There we both stood in the courtroom, clad in our respective disguises, awaiting judgment.


When the judge walked in and I saw that she was a woman, I felt something like hope spring up from a place I hadn’t known it was hiding. She would believe me, I thought. Woman to woman, she would recognize the truth.

We were both asked some questions about what had occurred that night and why I had taken so long to report it. I was nervous, and terrified, and too high but not high enough, and I was just so weak standing in the shadow of his smile that I stammered through my answers, feeling like an idiot.

I began to get that silvery feeling in the pit of my stomach that something wasn’t right. My rapist’s smile kept getting warmer, and the judge’s stare in my direction colder. This woman did not see a fellow woman. This woman did not see me at all. This woman was not on my side.


Finally, with an exasperated sigh she gave her judgment.


She advised my rapist to stay away from women like me so as not to be involved in this kind of trouble in the future. He was even granted a restraining order against me to seal the deal.


“And to you, Ms. Evans,” she said, looking me in the eye for the first time that morning. “I suggest you stop making up stories and ruining people’s lives. This case is dismissed and you are both free to go.”


I heard a short chuckle to my right and turned to see my rapist looking right at me, still wearing his smile. He gave me a wink as he straightened his tie and left.


Being a broken girl has its benefits. When you are only half of yourself, you can’t feel the full impact of moments like these.

I didn’t cry or scream or shout.

I stood there numb, watching him walk out of the courtroom, his laugh and his wink and his freedom and my shame all still hanging in the air between us.

The judgment had been made. Unbelievable.


I went on of course, beyond that room and into the rest of my becoming. The shame of my rape and that day in the courtroom propelled me further into an addiction and a lifestyle that almost took my life, and then further into the sobriety that would save me.

For many years now, I’ve been living in the recovery that helped me put together almost all of the fragments of my once shattered soul. I’ve learned to use the flawed and still cracked pieces to help put other broken girls back together again.


Recently in the news I saw a female in another courtroom, testifying about her assault while the man who assaulted her sat in the same room, armed with his beautiful family and his years of an upstanding life and his tears of regret.

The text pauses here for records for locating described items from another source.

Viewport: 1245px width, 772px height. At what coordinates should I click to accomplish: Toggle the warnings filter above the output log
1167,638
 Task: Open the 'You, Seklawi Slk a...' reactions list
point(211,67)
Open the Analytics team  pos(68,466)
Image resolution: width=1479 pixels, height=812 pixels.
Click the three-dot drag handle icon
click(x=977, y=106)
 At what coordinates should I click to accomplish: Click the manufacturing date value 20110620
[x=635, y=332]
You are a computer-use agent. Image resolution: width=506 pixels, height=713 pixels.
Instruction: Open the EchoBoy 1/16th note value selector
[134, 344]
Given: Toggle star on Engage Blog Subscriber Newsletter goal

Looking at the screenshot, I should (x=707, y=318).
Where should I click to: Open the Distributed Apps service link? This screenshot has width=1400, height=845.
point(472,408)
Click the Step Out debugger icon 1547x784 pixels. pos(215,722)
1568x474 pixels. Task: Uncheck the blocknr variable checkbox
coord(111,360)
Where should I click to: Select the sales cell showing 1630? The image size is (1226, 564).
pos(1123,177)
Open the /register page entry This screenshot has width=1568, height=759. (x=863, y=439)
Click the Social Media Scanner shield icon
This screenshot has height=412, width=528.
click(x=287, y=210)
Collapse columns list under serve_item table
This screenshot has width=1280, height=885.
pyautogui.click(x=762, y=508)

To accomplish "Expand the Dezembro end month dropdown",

I watched as so many of us did, and I felt every single excruciating moment of her testimony because 16 years later I finally can. This woman told her story in the hopes that she would be believed, and she did it with the certainty that for the most part, she wouldn’t be. But broken girls, past and present, know this woman was telling the truth.

Unfortunately, we carry this this kind of knowing in our veins. It is a part of who we are.


My own rapist is on Facebook.

He’s on LinkedIn and Instagram.

He doesn’t look like a rapist there, either.

I could even see, when I finally searched for him after years of never doing so, that he is a father to a 5-year-old girl. I stared long and hard at his profile photo of him happily gazing into his daughter’s eyes. I again tried to imagine him as a different man.

A father.

A husband.

A good man.


But I cannot imagine away that night on the couch.


Can I live with this? I must. I do not have a choice. So many of us broken girls who weren’t believed must live amongst this kind of secondary assault every day.


I can only be a little grateful that more of us are beginning to find our voice and put the pieces back together.

For ourselves.

For each other.

We must remain what they are afraid of; dangerous storytellers, ruining the comfortable lives of those who no longer deserve to live in that comfort at our expense.


And to those who try to keep us quiet, who roll their eyes and say “that’s just how it was back then,” or “boys will be boys,’ or who tell us too many years have gone by, or that our story doesn’t matter, to you I say:

Just listen.

Without judgment, or a preconceived idea of who you think we are.

Look us in the eye and hear our stories.

Do it as though you already believe us.